The major families of antibiotics are:


Penicillins: amoxicillin, ampicillin, benzathine penicillin, benzylpenicillin, dicloxacillin,
procaine penicillin, and others.
Medicines of the penicillin family are very effective for a variety of infections. They have
very few side effects and are safe to take if pregnant or breastfeeding. They are widely
available, cheap, and come in oral and injectable forms, but they cause more problems
with allergic reactions than many other medicines. They have been overused and some
diseases are now resistant to penicillins.

Macrolides: azithromycin, erythromycin, and others


Erythromycin is an older, commonly used and widely available antibiotic that works for
many of the same infections as penicillin and doxycycline. It is often a good substitute
for doxycycline when a woman is pregnant or breastfeeding, or if there is penicillin
allergy.

Tetracyclines: doxycycline, tetracycline


Tetracycline and doxycycline both treat many different infections and are cheap and
widely available. Neither drug should be taken by pregnant or breastfeeding women or by
children under 8 years of age.

Sulfas (sulfonamides): sulfamethoxazole (part of cotrimoxazole), sulfisoxazole


These medicines fight many different kinds of infections and they are cheap and widely
available. But they are less effective now because some infections are resistant to them.
They cause more problems with allergic reactions than other medicines. They can be
taken during pregnancy, but it is better to take a different medicine just before you give
birth and during the first few weeks of the baby’s life.
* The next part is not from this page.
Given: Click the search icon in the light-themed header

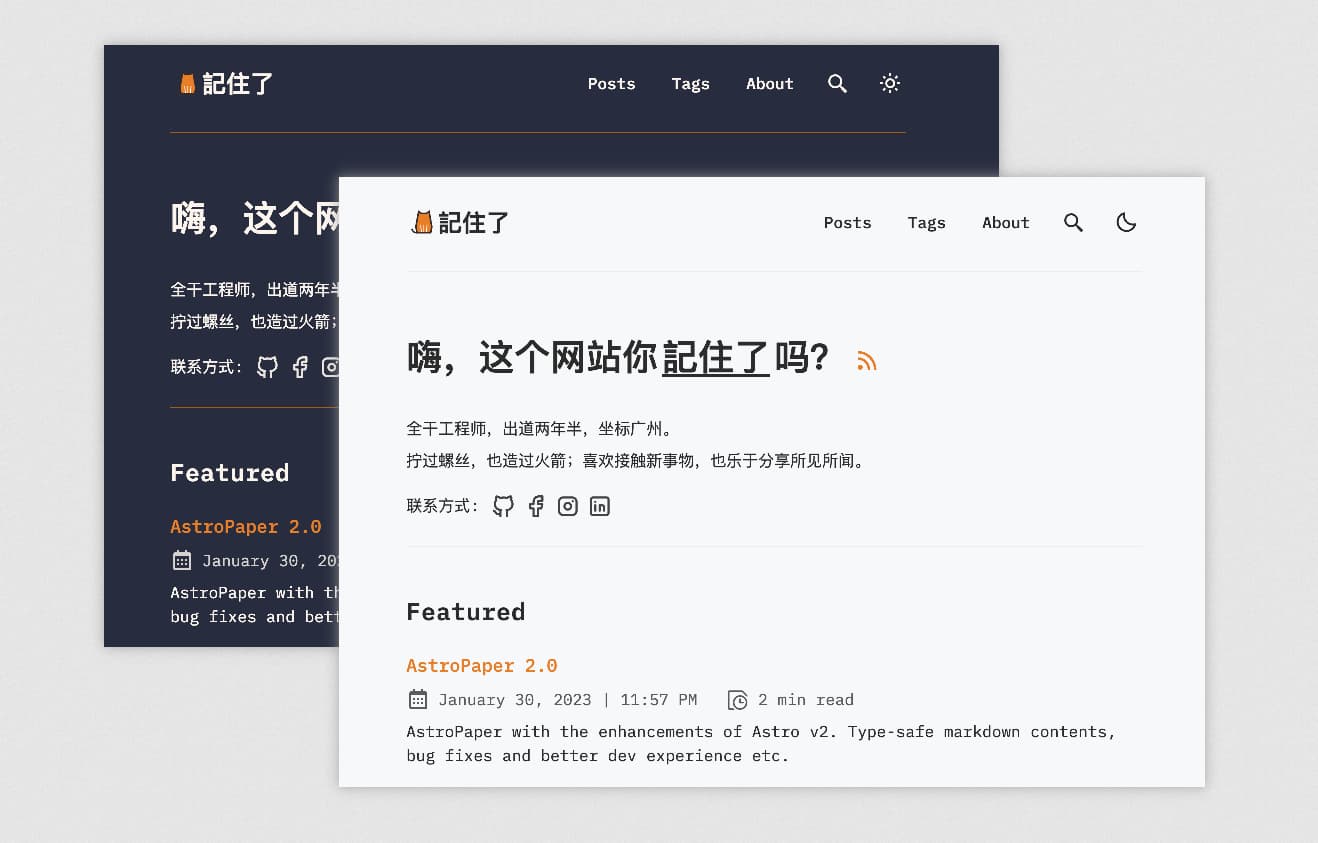Looking at the screenshot, I should [x=1073, y=223].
Stop using sulfonamides
immediately if you develop signs of allergy (see Medicines for allergic reactions).

Aminoglycosides: gentamicin, streptomycin, and others


These are effective and strong medicines, but most of them can cause serious side effects
and can only be given by injection. They should only be used when infection is severe
and no safer drug is available.
Cephalosporins: ceftriaxone, cephalexin, and others
These are a large family of newer, powerful drugs that treat many women’s infections
that have become resistant to the older antibiotics. They are often safer and have fewer
side effects than the older antibiotics but can be quite expensive and hard to find. They
are safe to use during pregnancy and breastfeeding.

Quinolones: ciprofloxacin, norfloxacin, and others


Ciprofloxacin and norfloxacin are newer, powerful antibiotics. They are expensive and
may be hard to find. They cannot be taken while pregnant and breastfeeding or by
children less than 16 years old.

Medicines for Pain


For mild to moderate pain, as with monthly bleeding or a headache:

Paracetamol (acetaminophen) is widely available and cheap. It is the safest pain


medicine for pregnant and breastfeeding women, and it also works to reduce fever. Do
not take it with alcohol or to treat a hangover, or if you have liver or kidney problems.
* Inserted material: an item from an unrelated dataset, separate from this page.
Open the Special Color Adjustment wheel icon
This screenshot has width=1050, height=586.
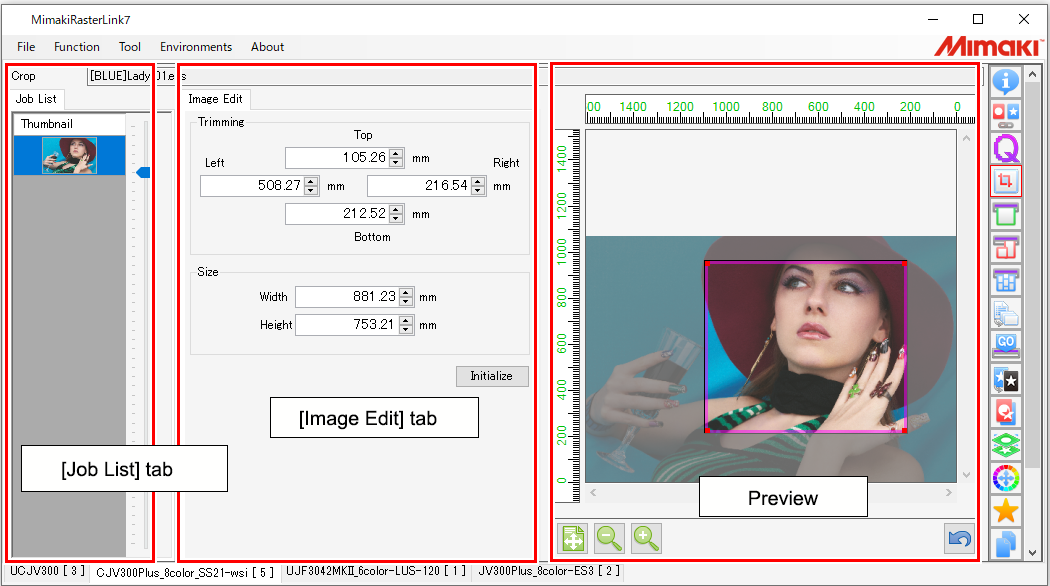click(1007, 478)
Aspirin is also widely available, cheap, and works well to lower fever and to treat pain
and inflammation in muscles and joints, and for pain with monthly bleeding.
Breastfeeding women can use aspirin one week after the baby is born, but pregnant
women should use paracetamol instead. It is safe when taken in the correct amounts, but
it can irritate the stomach, so it should not be taken by people with stomach ulcers.
Aspirin keeps blood from clotting normally, so it should not be taken if the person is
bleeding or before any surgery.

Ibuprofen is widely available but more expensive than aspirin or paracetamol. Like
aspirin, it is very effective in lower doses for pain with monthly bleeding, and for muscle
and joint pain and inflammation. Ibuprofen is a good medicine for the lasting pain of
arthritis. It can also cause irritation of the stomach and bleeding problems, so it should
not be taken before surgery or by people with stomach ulcers. Breastfeeding women can
use ibuprofen but pregnant women should not use it during the last 3 months of
pregnancy.

Codeine is a drug of the opiate family which is useful for pain after surgery or an injury.
Taking codeine for too long can cause addiction.

For severe or ongoing pain:

Codeine in higher doses can be used for severe pain.


Morphine is a very strong medicine of the opiate family that is good for pain during the
last stages of cancer or AIDS. Morphine is usually difficult to get unless you are in a
hospital, but it may be available with a doctor’s prescription.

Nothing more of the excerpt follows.